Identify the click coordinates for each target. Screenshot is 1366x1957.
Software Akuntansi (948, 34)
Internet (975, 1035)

==

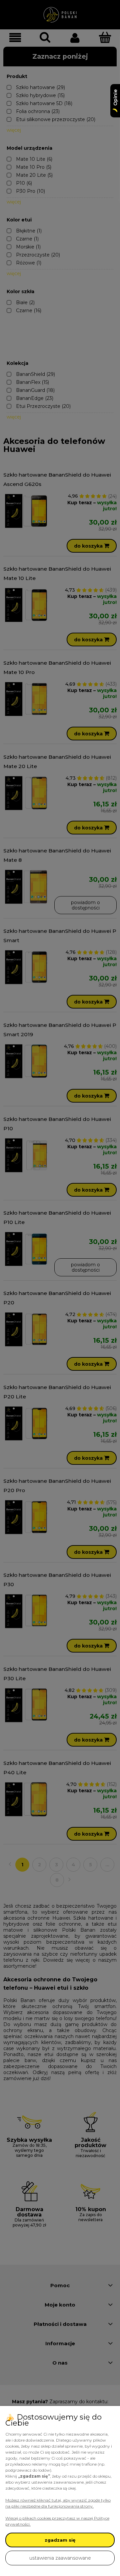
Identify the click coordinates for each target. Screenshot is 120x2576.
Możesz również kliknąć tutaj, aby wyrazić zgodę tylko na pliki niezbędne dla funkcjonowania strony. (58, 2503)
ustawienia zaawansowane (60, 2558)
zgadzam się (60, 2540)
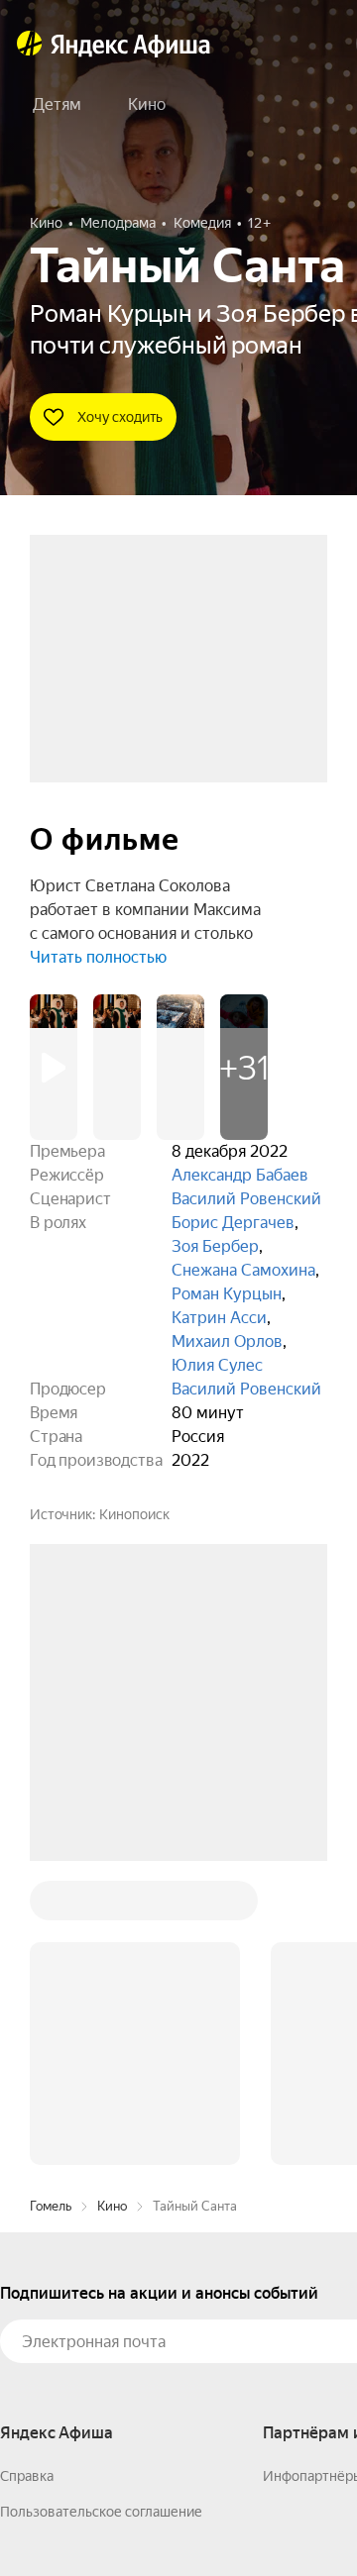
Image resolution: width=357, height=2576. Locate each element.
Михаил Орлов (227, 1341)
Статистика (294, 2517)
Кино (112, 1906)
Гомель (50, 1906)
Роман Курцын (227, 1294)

---

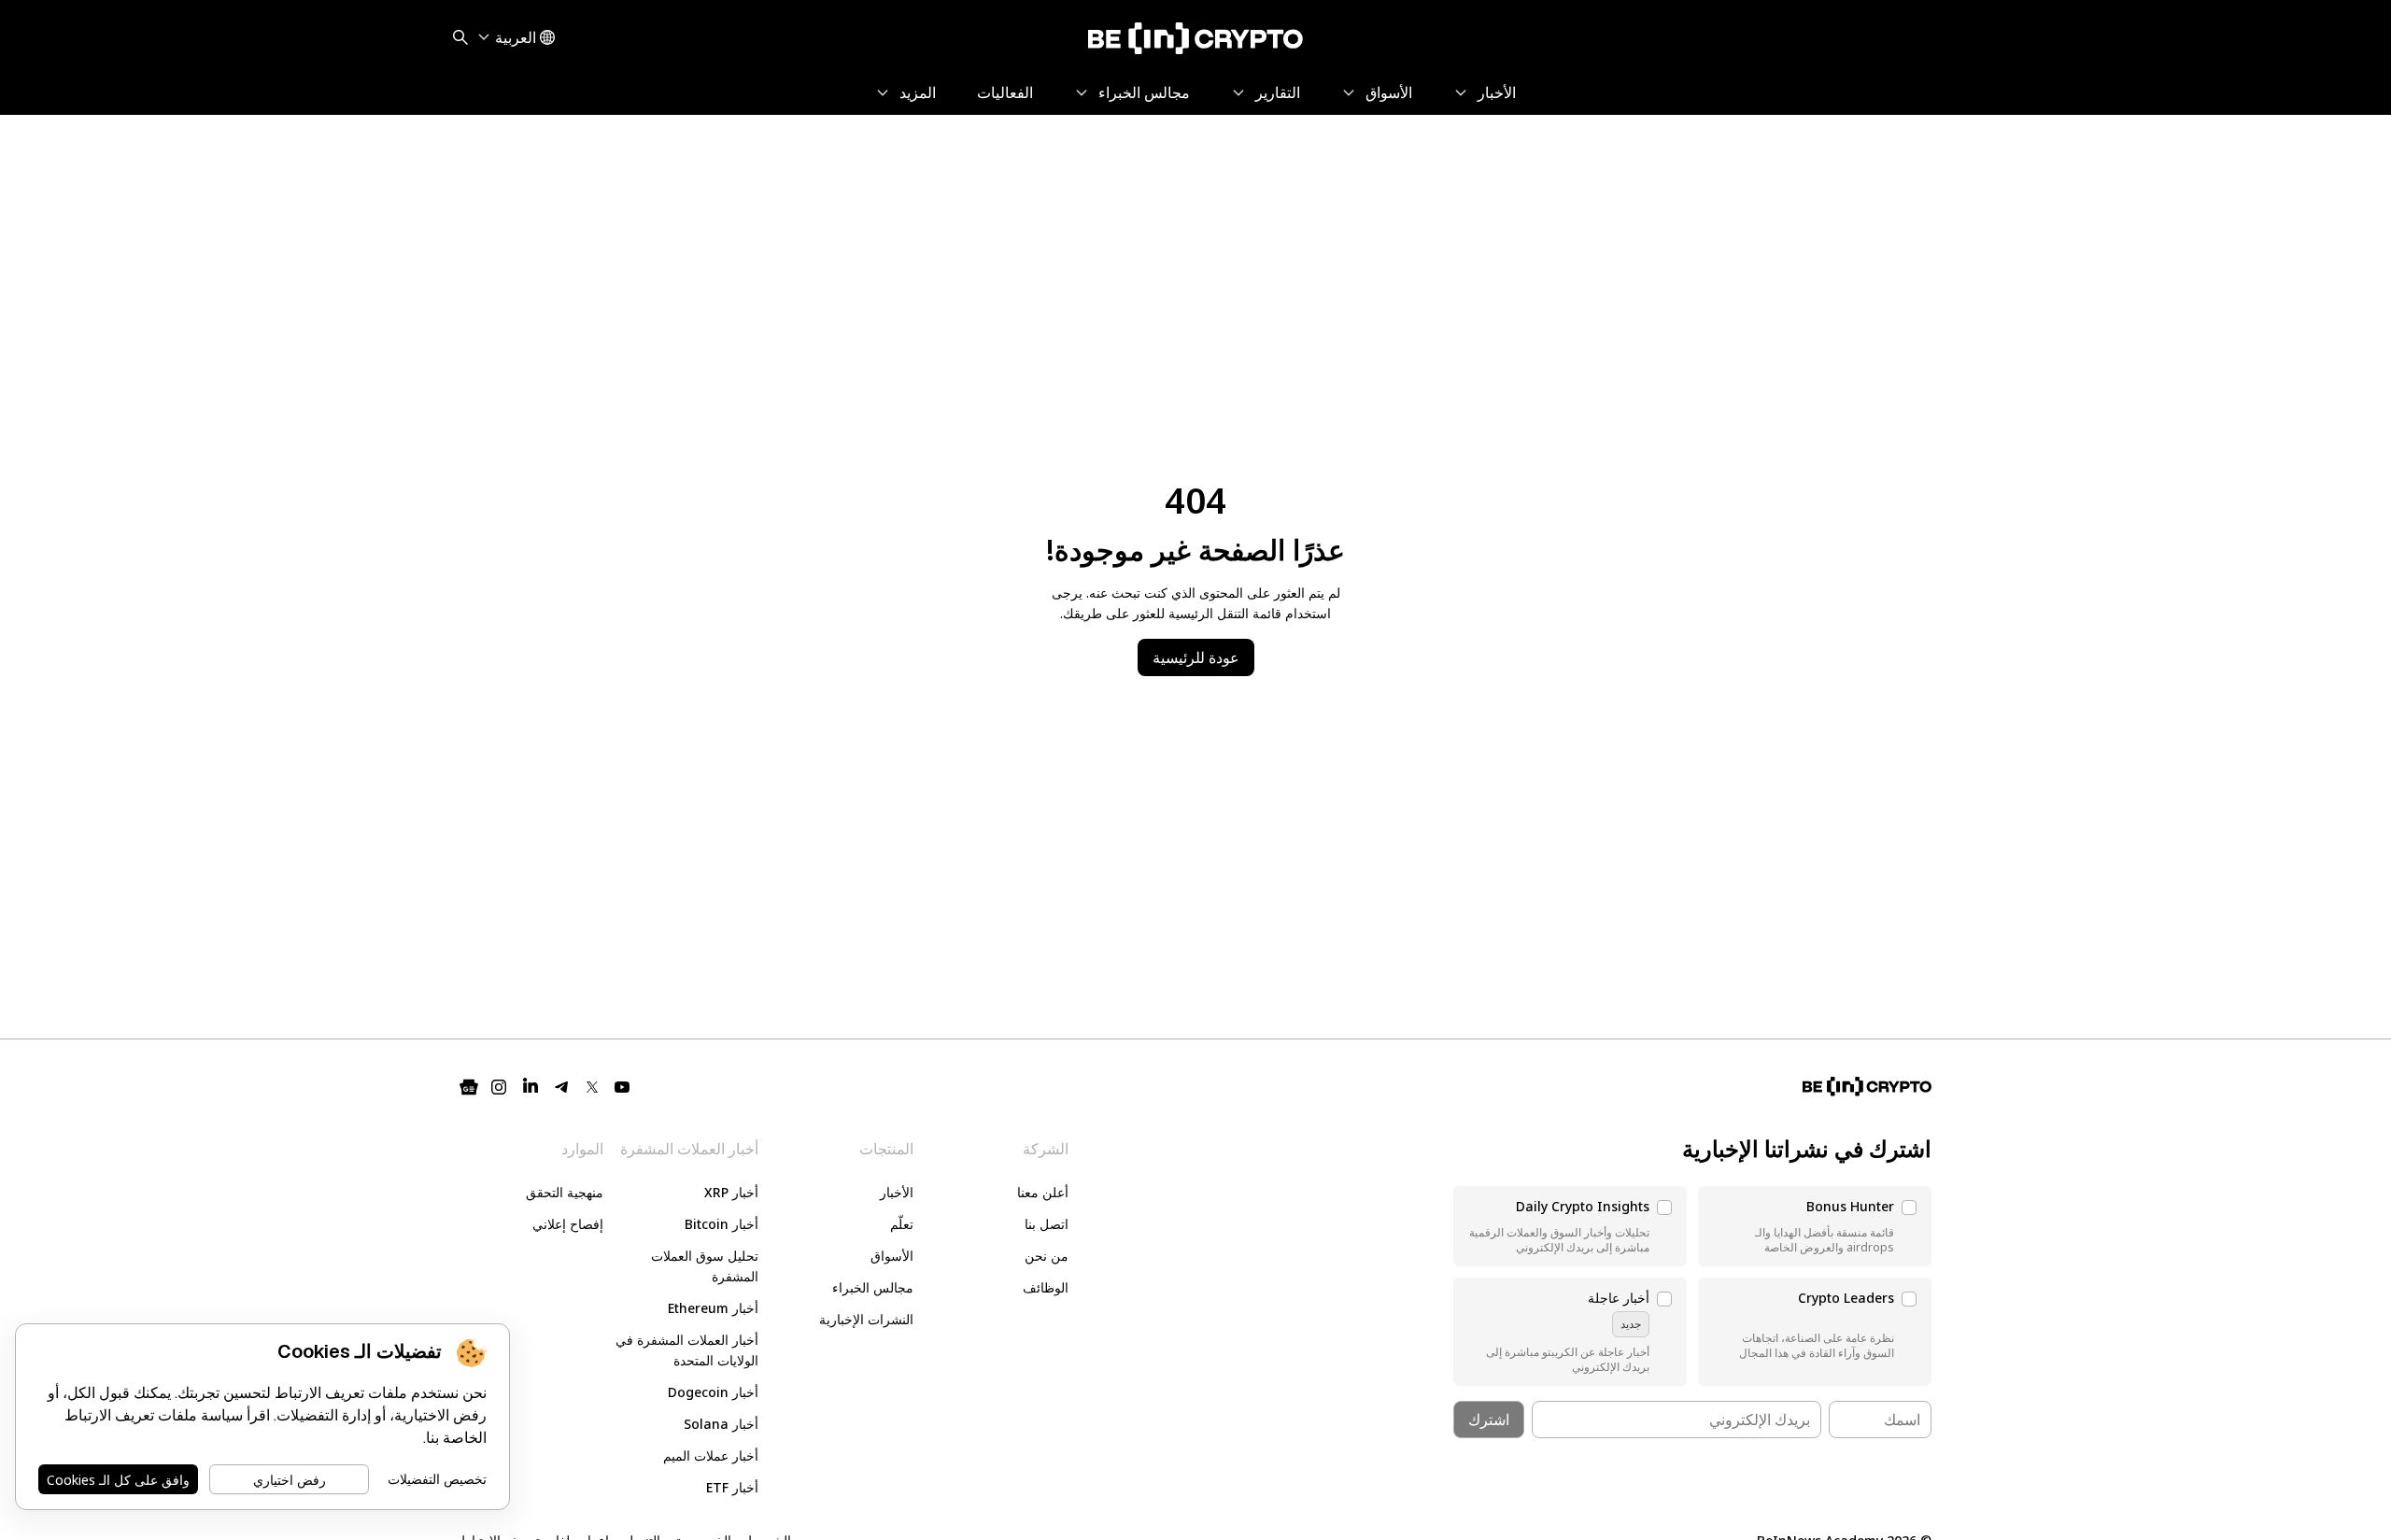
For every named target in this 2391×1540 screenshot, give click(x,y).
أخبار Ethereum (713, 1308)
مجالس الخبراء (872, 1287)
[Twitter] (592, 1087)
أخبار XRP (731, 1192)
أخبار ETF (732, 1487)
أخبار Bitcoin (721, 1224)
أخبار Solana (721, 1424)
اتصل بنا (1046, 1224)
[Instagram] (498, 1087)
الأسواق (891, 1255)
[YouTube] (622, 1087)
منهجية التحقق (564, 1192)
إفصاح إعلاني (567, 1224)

▶ _Problem to work on_
Where a line of the data above includes the string "Identify", pull it out.

▶ _Task solution_
Identify the click coordinates for each target. Screenshot is 1366x1957.
Identify the click coordinates for each target. Screenshot is 120x2576.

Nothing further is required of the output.